Ex-Vilnius Mayor Arturas Zuokas may have had a long and peaceful holiday in the Mediterranean this summer, but his relaxing time with boats and snorkels has not stopped him from firing a few post-holiday pot shots at his successor.

Zuokas — who once crushed a car with a tank to get drivers to think twice about parking in the Lithuanian capital’s restricted areas — surrendered control of Vilnius City Hall back in March, when beaten at the polls by his charismatic young rival, Remigijus Simasius.

Mayor Simasius, a member of the Liberal Party, has spent much of the first few months of his administration dealing with the bankruptcy of Air Lituanica, the city’s flagship airline and a pet project of Zuokas, whose administration founded and ran the carrier back in 2013.

In May 2015, Air Lituanica ceased trading; in August, bankruptcy proceedings against Air Lituanica were started by a Vilnius court.

Zuokas remains appalled at Simasius and his administration for letting Air Lituanica go bust for what he sees as the purposes of political point scoring.

“My team and I left a lot of projects we had started behind,” Zuokas told The Baltic Times. “Some of the projects we came up with have been continued, but some were stopped for purely political reasons, like Air Lituanica.”
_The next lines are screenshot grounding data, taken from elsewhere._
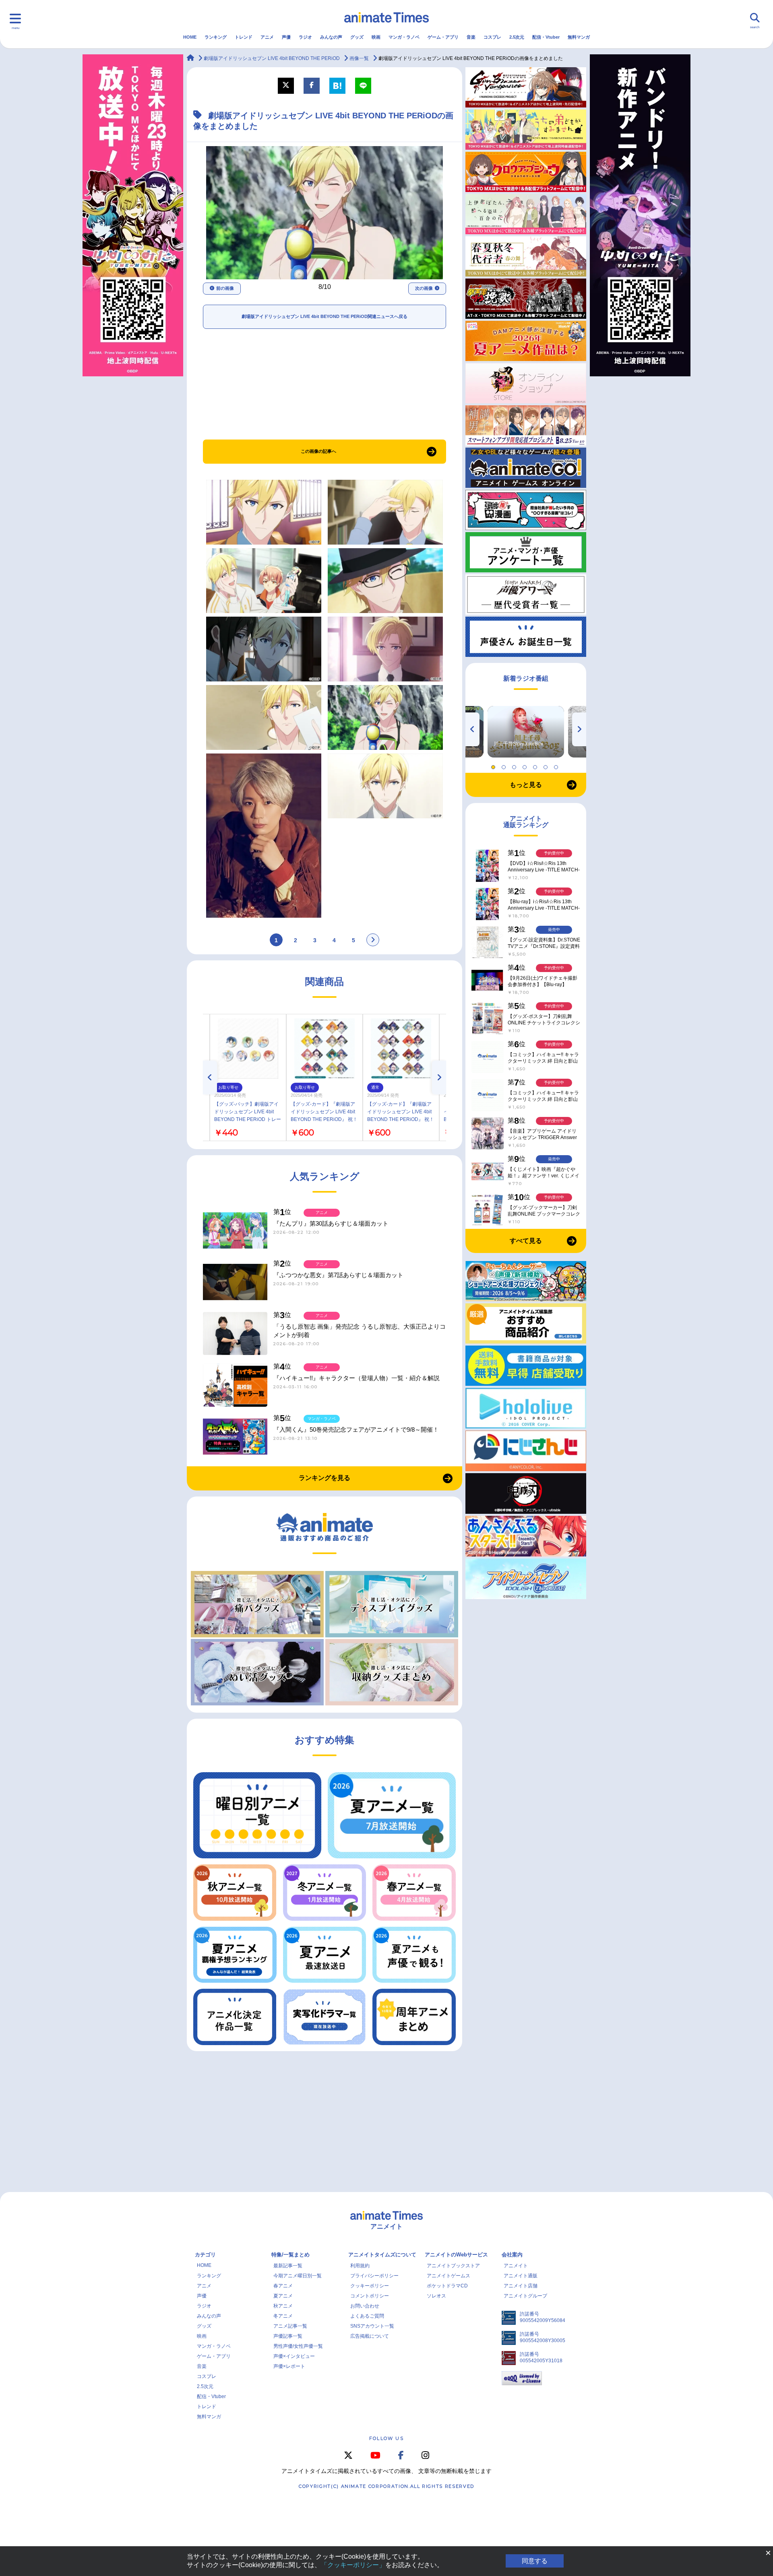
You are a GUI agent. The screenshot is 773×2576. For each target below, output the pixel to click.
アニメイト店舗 (520, 2286)
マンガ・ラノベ (404, 37)
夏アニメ (283, 2296)
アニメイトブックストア (453, 2265)
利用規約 (360, 2265)
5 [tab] (536, 765)
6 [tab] (547, 765)
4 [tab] (526, 765)
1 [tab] (494, 765)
He believes the damage done to the city is severe. “The creation of Air Lituanica was an important decision that, unfortunately, has been stopped, forcing Vilnius to take a giant step backwards,” he says. “It saddens me when politics becomes the basis for making decisions because that is a bad way to run a city.”
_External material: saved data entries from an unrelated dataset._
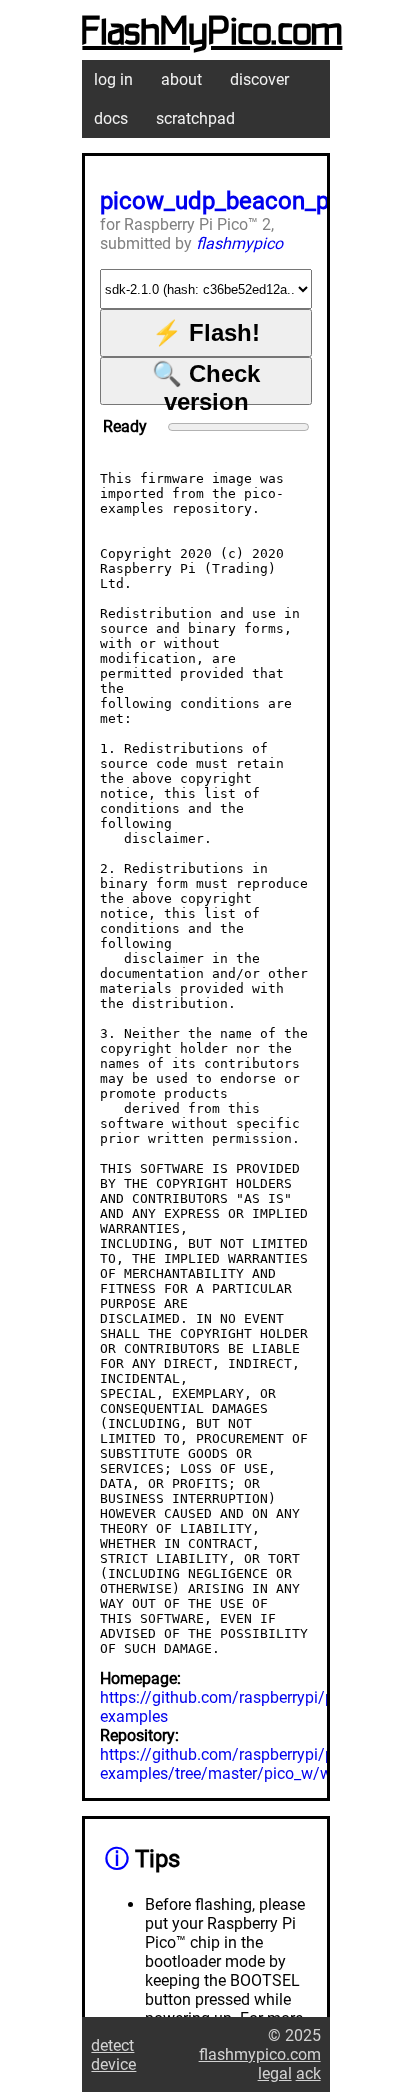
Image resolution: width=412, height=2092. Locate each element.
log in (113, 79)
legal (275, 2073)
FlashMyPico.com (212, 33)
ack (308, 2073)
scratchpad (195, 118)
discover (259, 79)
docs (111, 118)
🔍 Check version (206, 382)
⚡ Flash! (206, 332)
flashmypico (239, 243)
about (181, 79)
Following the Air Lituanica shut down in May, Mayor Simasius explained to The Baltic Times why his administration had decided to fold the airline.
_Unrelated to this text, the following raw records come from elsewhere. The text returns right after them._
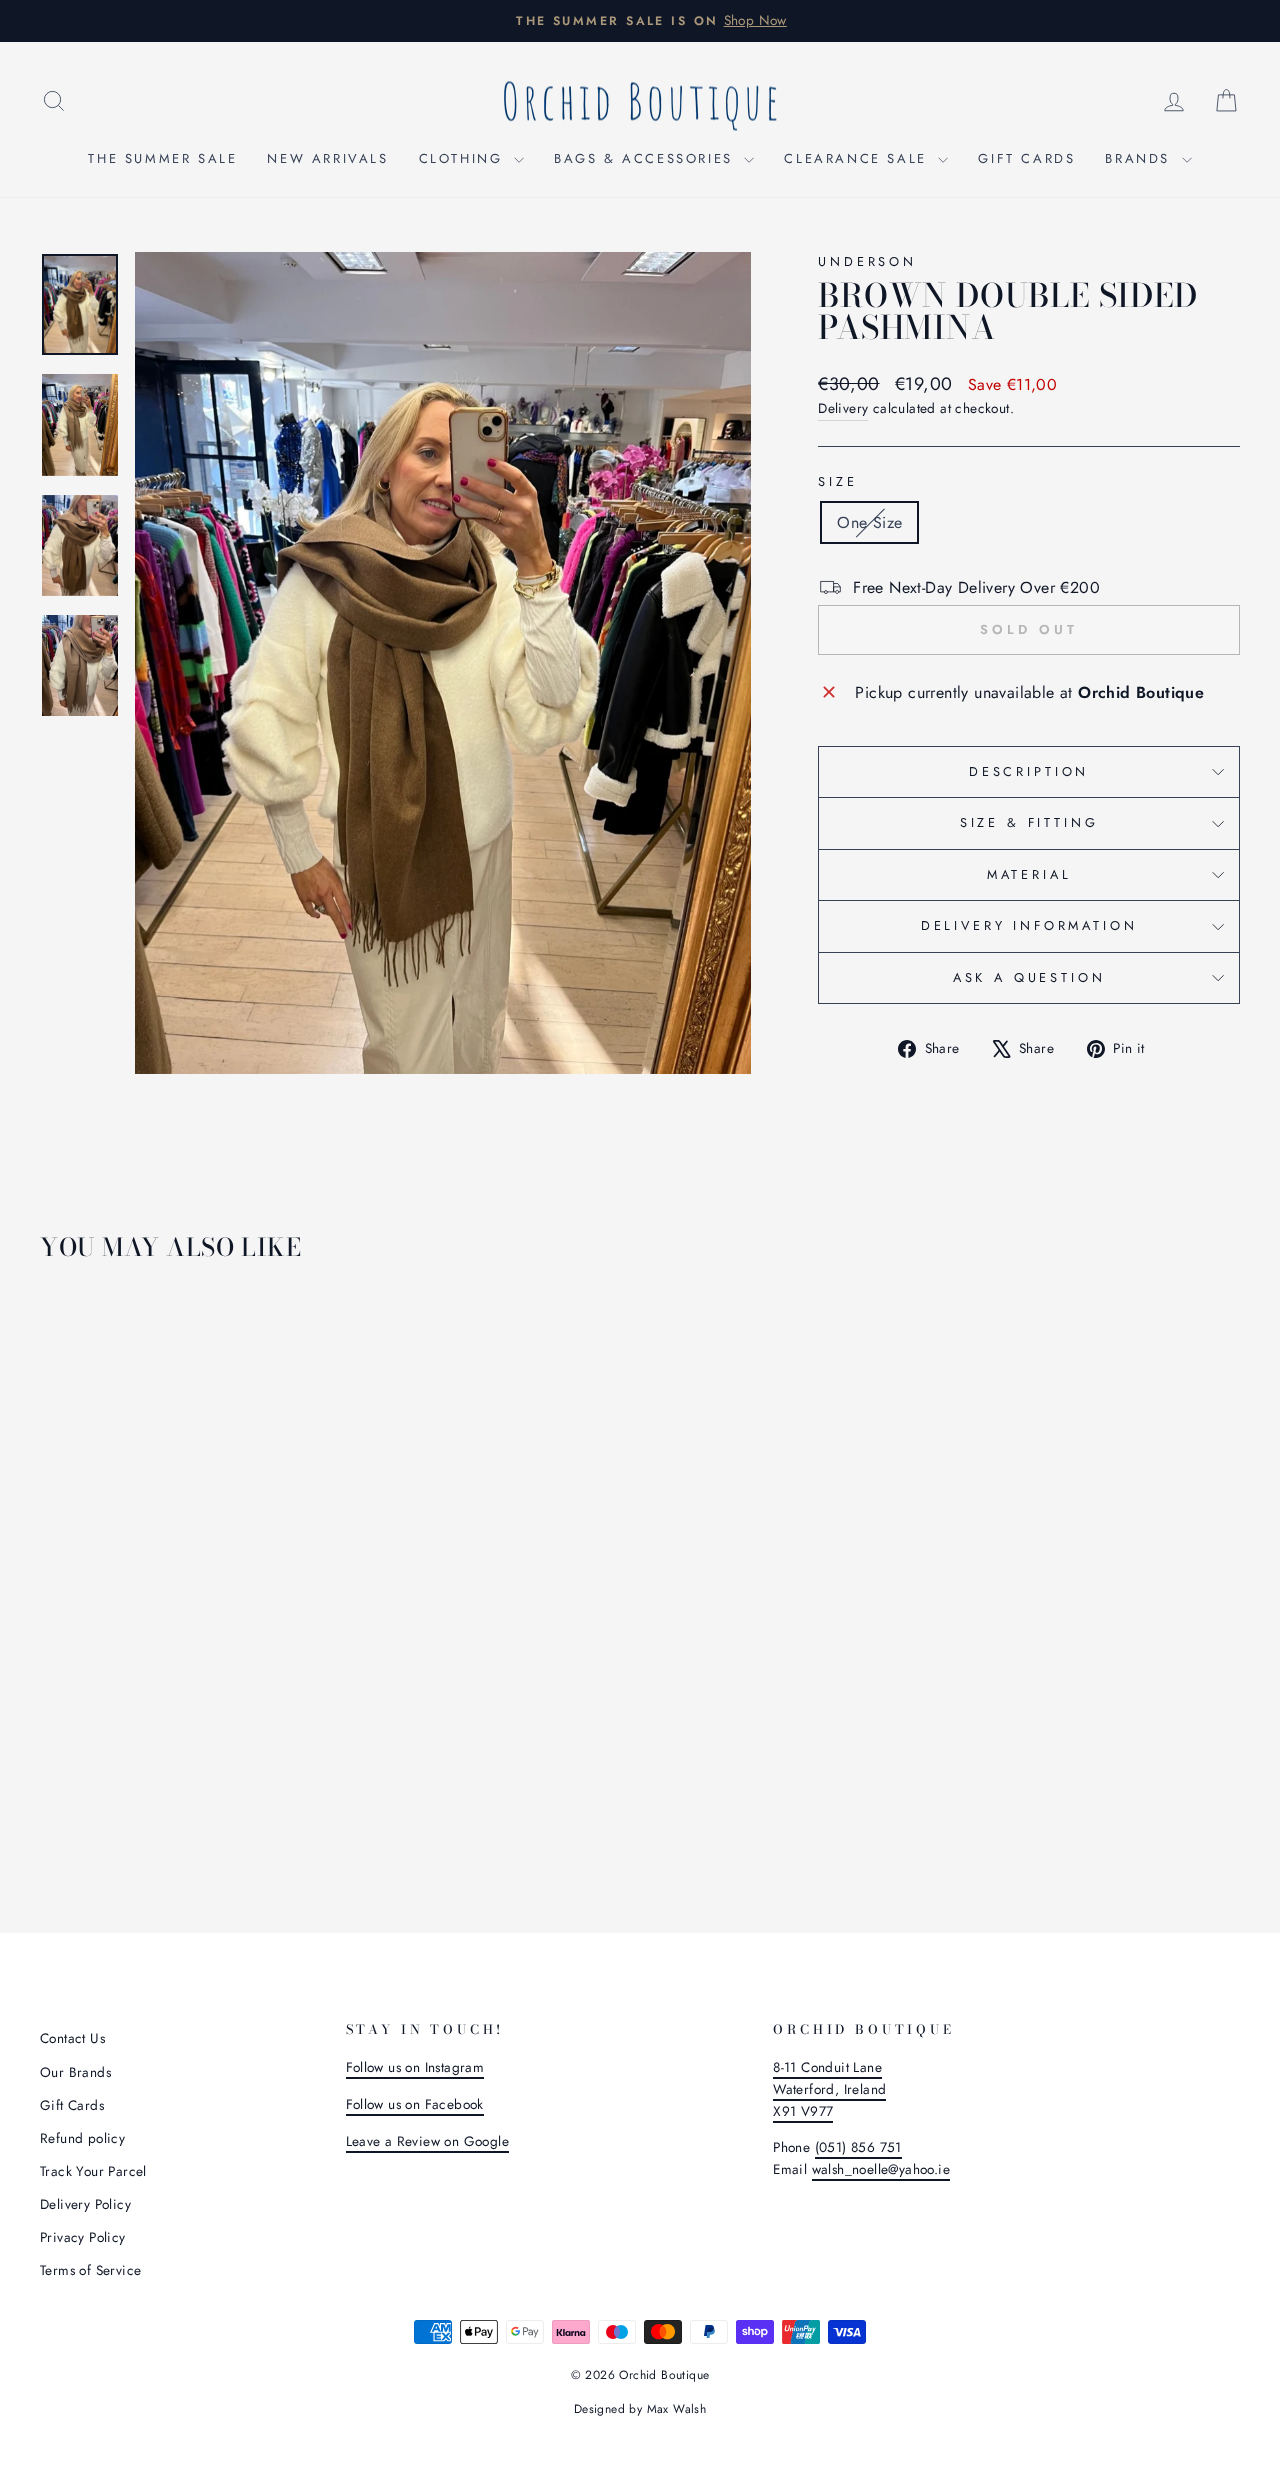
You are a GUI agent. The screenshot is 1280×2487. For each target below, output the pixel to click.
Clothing (464, 158)
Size (837, 481)
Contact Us (72, 2038)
“To keep it short, the company was generating heavy losses and they increased every year,” said Simasius. “In 2015, the cost to keep the company afloat was almost 10 million euros per year. That’s around 1 million euros per month, or 30,000 euros per day.”

Zuokas was known for a number of similarly ambitious flagship projects during his tenure, including taxis equipped with wifi, bicycle rental schemes, and forays into e-governance.

But he avoids claims that either of his two terms as Mayor were excessively extravagant.

“Vilnius would not have been in debt to start with if there had been an equitable distribution of the national budget,” he says, describing his long running battle with the national government to allocate more funds to the country’s capital.

He hopes a number of his other initiatives will not be dropped like Air Lithuanica by the Simasius administration.

“I do hope that the new city government will not shut down the Ski and Sports Center designed by World Trade Center architect Daniel Libeskind that we initiated,” he says. “The opening of the first building was supposed to be in November.

“The Latvian partners who won the tender for the management of the center are convinced that it can become the best leisure and winter sports center in the Baltics.”

Another point of contention in the first few months of the Simasius administration has been the removal of the controversial Soviet Bronze Statues from the Green Bridge in Vilnius at the end of July this year.

While agreeing the statues needed to be removed from their position due to their advanced state of disrepair, Zuokas argued they should be returned to where they had stood since 1952, atop the Green Bridge, for legal and historical reasons once repaired.

“The sculptures were in a dangerous state of disrepair and they needed to be restored,” he said. “Last autumn, when I was still mayor, we had already received permission from the national Cultural Preservation Department to have them removed for restoration and came up with a plan for doing so.

“That plan is now being implemented. I would like to point out that the law requires the statues be returned to their original location after they have been restored.

“That decision was and continues to be made at a national level. Anyone who says otherwise is simply playing politics.

“In my personal opinion, I think that the statues should remain where they are for other reasons as well – not only the legal ones.

“They are a part of our history,” he concluded. “They are like a history book that reminds us of what should not be forgotten.”

Lest his remarks be taken in the wrong way, Zuokas also gave the new administration his “best wishes.”